**Task objective**
Each line in the entries below that holds the word "agent" belongs in the answer.

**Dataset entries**
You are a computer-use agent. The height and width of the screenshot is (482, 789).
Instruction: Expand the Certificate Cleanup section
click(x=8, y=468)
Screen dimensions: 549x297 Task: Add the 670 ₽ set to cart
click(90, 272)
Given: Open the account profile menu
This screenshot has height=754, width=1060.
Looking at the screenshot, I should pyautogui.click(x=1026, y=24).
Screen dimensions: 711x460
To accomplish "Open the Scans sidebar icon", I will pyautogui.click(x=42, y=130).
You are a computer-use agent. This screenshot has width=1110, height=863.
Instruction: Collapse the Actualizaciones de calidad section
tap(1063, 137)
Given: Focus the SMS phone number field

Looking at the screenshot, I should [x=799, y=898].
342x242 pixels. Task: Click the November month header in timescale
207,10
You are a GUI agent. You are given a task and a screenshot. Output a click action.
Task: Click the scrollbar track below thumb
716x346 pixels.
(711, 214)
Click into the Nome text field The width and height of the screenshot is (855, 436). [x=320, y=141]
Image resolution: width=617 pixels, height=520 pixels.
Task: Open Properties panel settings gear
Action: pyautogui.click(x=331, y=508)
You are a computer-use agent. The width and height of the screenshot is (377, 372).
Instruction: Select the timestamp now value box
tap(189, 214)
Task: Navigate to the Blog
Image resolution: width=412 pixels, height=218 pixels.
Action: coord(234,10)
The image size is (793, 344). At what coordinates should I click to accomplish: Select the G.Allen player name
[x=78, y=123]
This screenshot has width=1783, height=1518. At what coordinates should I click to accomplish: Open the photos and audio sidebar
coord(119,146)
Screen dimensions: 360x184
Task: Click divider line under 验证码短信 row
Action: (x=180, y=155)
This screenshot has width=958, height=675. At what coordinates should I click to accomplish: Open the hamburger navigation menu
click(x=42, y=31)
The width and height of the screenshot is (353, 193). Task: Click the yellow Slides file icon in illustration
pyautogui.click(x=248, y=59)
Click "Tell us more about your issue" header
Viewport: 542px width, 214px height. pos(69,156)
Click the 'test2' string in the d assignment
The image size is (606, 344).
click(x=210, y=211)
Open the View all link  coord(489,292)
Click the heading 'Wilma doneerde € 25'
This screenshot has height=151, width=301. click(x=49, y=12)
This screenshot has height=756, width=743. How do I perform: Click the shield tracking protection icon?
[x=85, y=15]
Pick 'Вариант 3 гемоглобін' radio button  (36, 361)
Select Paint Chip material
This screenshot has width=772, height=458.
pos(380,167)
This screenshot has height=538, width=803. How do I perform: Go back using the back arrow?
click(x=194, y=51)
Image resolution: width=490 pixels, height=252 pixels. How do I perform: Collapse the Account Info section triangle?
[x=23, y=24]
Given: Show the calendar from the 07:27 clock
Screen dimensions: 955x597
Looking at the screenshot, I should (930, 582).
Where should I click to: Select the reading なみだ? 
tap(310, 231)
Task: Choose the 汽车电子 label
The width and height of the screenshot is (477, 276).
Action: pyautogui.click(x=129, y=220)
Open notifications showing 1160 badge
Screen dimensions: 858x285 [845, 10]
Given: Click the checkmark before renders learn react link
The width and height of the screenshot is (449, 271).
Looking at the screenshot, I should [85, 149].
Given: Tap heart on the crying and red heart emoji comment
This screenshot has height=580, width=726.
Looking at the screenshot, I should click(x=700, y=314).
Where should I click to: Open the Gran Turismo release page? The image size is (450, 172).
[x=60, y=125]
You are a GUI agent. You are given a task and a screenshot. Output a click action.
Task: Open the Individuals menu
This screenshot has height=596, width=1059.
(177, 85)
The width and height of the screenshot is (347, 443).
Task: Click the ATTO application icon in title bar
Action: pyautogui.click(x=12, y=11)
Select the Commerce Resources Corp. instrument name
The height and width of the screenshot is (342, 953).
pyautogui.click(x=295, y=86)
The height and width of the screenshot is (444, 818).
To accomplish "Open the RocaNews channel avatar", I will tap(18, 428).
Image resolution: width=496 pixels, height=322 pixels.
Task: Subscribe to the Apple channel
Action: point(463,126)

**Exercise response**
You are a computer-use agent. The height and width of the screenshot is (482, 789).
You are a computer-use agent. This screenshot has width=1110, height=863.
You are a GUI agent. You are given a task and a screenshot. Output a click action.
You are a computer-use agent. The width and height of the screenshot is (377, 372).
You are a GUI agent. You are given a task and a screenshot. Output a click action.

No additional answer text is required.